Wednesday, January 21, 2009

The Thesis in the College Essay DSPW o8oo & 1010

The Thesis in the College Essay
Hasting

Writing is a form of persuasion.

Your job as a writer is to persuade your reader of the validity of a particular opinion or major point.

Choosing a Subject: Decide what you are most interested in, informed about, or what will go over best with your audience.

Narrowing down a subject: You will only have 500 words to inform, explain, and persuade your audience, so narrow your subject down to a topic that can be treated adequately in such a brief essay.

Thesis: the basic stand you take
the opinion you express
the point you make about your limited subject
the controlling idea

and it must be the last sentence of the first paragraph in your essay. This sentence is also known as your thesis statement. Your thesis requires that you commit yourself. You have something at stake. You are saying, “This is what I believe, and this is why I am right.”

Purpose: Your primary purpose is to persuade the reader that your thesis is valid.

The purpose of the body of the essay is to back up the thesis. The body of the essay consists of three paragraphs that follow the introductory paragraph. Your body paragraphs, individually and as a whole, must persuade your reader that your thesis makes sense.

The title of your essay is not the thesis.

A thesis is not an announcement of the subject of your essay. For example, “ I want to share some thoughts with you about our space program.”

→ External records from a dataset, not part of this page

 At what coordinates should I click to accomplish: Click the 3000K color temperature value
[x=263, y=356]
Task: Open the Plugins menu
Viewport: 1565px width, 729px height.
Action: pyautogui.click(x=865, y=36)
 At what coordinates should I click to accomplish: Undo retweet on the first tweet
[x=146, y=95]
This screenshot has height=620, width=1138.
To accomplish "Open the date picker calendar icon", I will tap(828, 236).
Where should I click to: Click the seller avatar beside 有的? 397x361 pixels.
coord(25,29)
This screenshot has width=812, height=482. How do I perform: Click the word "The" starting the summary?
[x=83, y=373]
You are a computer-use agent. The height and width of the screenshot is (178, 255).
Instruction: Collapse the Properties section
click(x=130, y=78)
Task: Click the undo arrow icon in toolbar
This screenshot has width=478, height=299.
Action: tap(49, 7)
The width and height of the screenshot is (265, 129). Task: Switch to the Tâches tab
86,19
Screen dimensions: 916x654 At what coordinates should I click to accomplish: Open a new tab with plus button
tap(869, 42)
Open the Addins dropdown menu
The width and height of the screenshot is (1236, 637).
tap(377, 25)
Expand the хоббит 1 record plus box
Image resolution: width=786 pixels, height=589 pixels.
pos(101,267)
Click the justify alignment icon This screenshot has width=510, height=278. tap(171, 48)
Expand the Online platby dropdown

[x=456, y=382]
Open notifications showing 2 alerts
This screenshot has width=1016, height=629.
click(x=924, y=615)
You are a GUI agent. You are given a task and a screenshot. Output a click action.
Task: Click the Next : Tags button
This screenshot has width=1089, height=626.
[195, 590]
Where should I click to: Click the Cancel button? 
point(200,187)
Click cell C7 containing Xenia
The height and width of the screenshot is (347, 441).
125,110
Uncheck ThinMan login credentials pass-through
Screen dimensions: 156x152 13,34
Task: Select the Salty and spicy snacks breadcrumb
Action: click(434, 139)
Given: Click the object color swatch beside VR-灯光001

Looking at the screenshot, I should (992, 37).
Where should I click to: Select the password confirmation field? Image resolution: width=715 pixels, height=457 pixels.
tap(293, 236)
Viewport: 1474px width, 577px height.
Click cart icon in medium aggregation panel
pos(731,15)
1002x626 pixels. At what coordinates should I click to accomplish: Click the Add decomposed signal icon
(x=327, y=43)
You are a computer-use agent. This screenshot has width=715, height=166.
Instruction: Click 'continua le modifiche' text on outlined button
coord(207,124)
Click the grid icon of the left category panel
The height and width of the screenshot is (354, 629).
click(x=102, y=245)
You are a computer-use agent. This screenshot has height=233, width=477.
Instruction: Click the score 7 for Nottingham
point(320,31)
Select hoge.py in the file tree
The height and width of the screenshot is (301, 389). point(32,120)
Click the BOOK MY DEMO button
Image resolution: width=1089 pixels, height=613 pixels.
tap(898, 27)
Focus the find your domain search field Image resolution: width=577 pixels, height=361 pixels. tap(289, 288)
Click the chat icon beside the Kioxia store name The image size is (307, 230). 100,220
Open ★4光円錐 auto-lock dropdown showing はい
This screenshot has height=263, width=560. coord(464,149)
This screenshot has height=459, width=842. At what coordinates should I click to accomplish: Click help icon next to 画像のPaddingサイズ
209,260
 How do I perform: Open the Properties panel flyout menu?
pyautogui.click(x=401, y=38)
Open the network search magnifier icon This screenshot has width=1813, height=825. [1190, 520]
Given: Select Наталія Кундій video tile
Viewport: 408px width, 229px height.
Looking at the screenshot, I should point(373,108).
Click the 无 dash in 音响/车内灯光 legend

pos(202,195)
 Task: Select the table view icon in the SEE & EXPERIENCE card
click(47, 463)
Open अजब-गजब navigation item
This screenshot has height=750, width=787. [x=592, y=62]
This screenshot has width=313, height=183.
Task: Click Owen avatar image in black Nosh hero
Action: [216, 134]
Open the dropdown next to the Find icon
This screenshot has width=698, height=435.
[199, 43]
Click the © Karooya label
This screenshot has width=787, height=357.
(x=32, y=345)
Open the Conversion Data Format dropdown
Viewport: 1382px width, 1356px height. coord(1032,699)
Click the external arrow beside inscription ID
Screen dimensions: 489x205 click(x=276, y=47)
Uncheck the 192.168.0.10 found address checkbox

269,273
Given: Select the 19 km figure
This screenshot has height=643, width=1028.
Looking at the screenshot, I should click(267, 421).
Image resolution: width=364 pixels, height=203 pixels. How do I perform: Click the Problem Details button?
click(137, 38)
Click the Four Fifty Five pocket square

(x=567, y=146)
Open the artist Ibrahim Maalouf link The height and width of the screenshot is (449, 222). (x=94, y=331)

A thesis is not a statement of absolute fact. We all know that the sun rises in the east and sets in the west, so this cannot be a thesis; it needs no support. It is just a simple statement of fact that no one would argue.

A thesis is only one sentence found at the end of your first essay paragraph. It is not the entire essay itself.

A thesis must be: restricted – narrow, bite-sized issues, not something that requires a lifetime to discuss intelligently.

A thesis must be unified: only one major idea about its subject can be expressed in a thesis. Now minor ideas can be discussed in the body, but must always work to support the main point of the essay – your thesis.

A good thesis must be specific: The opposite of specific is vague. Vague ideas normally come through as so familiar or dull or universally accepted that the reader sees no point in paying attention to them.

An extended specific thesis which includes the major points you will discuss in the body of the paper is fine.

The thesis as it appears in your introduction should clearly indicate what the subject is and your opinion about the subject (remember you are trying to persuade); however, it also should arouse curiosity in the mind of your reader or establish a tone of humor, anger, solemnity, etc.

Your conclusion: is the last paragraph of an essay. It can do several things such as, be a quick summary of your thesis and its main supporting points, or it can reemphasize the importance of your thesis (make sure to write the thesis in your conclusion using different words), or it can relate your thesis to people’s everyday lives, or it can make a prediction, or it can issue a call for action.

Never introduce a totally unrelated, new idea in your conclusion.